REQUIRED ACTIONS —
1. Answer these questions using the book hearing report:
(a) How many minutes was each speaker at the meeting given?
(b) Which book did one supporter say she had read while in MHS?
(c) During which week was the hearing held?
2. Carry on writing the book hearing report from the point where it ends.

Another challenger said that the book contains pornography and that by continuing to use it in class meant the school board condoned giving pornography to children.
Many of the critics of the book said there are much better books available that could be used to teach English.
Many of the people who signed up to speak at the meeting, and were given three minutes each under the rules, spoke in favor of keeping the book.
One supporter said that she had read The Scarlet Letter while in MHS and she didn’t grow up to be a pedophile or worse.
Another supporter asked how a teacher can discuss ethics without being able to discuss the evil as well as the good in the world, as shown in the book.
Another found it ironic that the hearing is being held during Banned Book Week, when works of literature that have been banned are celebrated.
Responding to a question from a board member, Central Office Administrator, Curriculum Dave Brandvold said that in time the curriculum review process would eventually replace the book with another topic.

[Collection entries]
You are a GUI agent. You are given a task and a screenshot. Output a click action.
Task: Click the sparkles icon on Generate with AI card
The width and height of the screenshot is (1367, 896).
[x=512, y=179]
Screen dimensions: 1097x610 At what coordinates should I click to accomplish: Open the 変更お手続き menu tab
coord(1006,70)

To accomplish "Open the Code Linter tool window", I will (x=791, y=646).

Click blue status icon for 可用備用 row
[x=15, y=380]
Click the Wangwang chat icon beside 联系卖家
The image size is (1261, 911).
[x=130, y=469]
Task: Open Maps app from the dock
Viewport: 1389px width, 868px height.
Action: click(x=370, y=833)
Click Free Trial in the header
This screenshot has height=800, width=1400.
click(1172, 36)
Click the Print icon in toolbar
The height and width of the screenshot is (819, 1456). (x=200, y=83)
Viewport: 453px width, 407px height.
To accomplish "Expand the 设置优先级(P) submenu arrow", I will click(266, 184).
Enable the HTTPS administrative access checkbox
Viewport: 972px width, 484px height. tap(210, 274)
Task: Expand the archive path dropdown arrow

PER-TASK ANSWERS —
1.
(a) Three minutes.
(b) The Scarlet Letter.
(c) Banned Book Week.

2.
“I think that curriculum is fluid and changes over time,” Brandvold said.
While many of the board members supported the use of the book, Loretta Baughan asked if a policeman or the district attorney will be in the classroom when the more controversial sections are covered.
“Where do we draw the line between what is and isn’t acceptable?” Baughan asked.
Baughan and Brad Geiss cast the two nay votes on the separate votes to remove the book from class and the library. They sided with the other six members on keeping it in the library.
The opponents can still take the matter to court to try to get the book removed. A couple of those who filed challenges hinted at such during their comments.